#### [TASK BRIEF]
Copy the passage of the comment thread on Zionism from "Thank you N." up to and including "of cleaning up.", changing "rough draft" to "first draft".

#### [EXTRACT TO READ]

☆ ☆ ☆ ☆ ☆ ☆ ☆

Israel does not need a hudna. That would do nothing for Israel. So, why would Israel accept it?


29. Jews would not be forcibly removed in any non-Zionist outcome


Hamas disagrees with you. You do not like me to quote but I could point you to the articles in which such is quoted. In any event, they have said that such is their intention - their political agenda - on multiple occasions. In fact, their leaders stated that explicitly to the New York Times, which duly printed it. In other instances, they have spoken openly of killing all Jews.


30. Jews do not want to but should be asked to take the risk that they might be oppressed in a post-Zionist Israel


Well, Israel cannot defend itself if it is isolated. That is true. That is true, however, of most states. An isolated America has lost ground in this decade. Moreover, the US allies with Israel because that is what most Americans want. Many Americans, including for example, Lyndon Johnson and FDR and Truman and Reagan and maybe Clinton, were avid Zionists. FDR wanted to remove all Arabs from the country. He was willing, evidently, to pay all of them to move or to have them forced out. Truman was an avid Zionist who acted against the advice of advisers who argued your view that we should define interest narrowly - i.e. by oil. Etc., etc.


Life is full of burdens. However, solving the Jewish problem is one that is worth some sacrifice.

Anonymous said...

Correction:

Strike my sentence that reads: "The German army, after its defeat at the battles at El Alamein and later in Tunisia between Germany’s Rommel’s Afrika Korps and the Allied armed forces."

Substitute the following:

The German army, after its defeat at the battles at El Alamein and later in Tunisia between Germany’s Rommel’s Afrika Korps and the Allied armed forces, was no longer able to assist the Arabs in what the Arab leadership had planned together.

Arnold Evans said...

Thank you N. for responding. I'll go through this some time this week and make changes to address some of the things you've written. For the most part I stand by at least the thrusts in the paragraphs but this was a rough draft that can use a lot of cleaning up.

Arnold Evans said...

1. I claim that not all Jews were expelled by Romans. You say the Roman expulsion wasn't complete. So we're in agreement. If you'll say most Jews were expelled by Romans, I disagree just based on Roman behavior elsewhere. If they did expel most Jews, this is the only example of this in their imperial history. But I've never seen any indication that they did.

2. Um, no Arabs didn't settle Palestine in a way comparable to the Zionist settlement. Arabs colonized Palestine in a way comparable to the British colonization of India. Which was bad, and which was colonialism, but did not substantially change the underlying demographic composition. The Western settlement of Australia and North America are comparable to the Zionist settlement of Palestine. The Western colonization of India, Nigeria and Vietnam is more comparable to the Arab colonization of Palestine. These are different concepts.

3. Disrepair is OK. Disrepair doesn't support a "land with no people" narrative that is usually the context in which I see Mark Twain discussed.

☆ ☆ ☆ ☆ ☆ ☆ ☆

#### [AVAILABLE DATA]

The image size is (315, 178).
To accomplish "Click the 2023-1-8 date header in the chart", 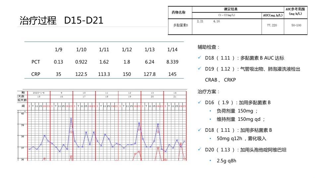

☆ ☆ ☆ ☆ ☆ ☆ ☆

#### [CORRECT OUTPUT]
Thank you N. for responding. I'll go through this some time this week and make changes to address some of the things you've written. For the most part I stand by at least the thrusts in the paragraphs but this was a first draft that can use a lot of cleaning up.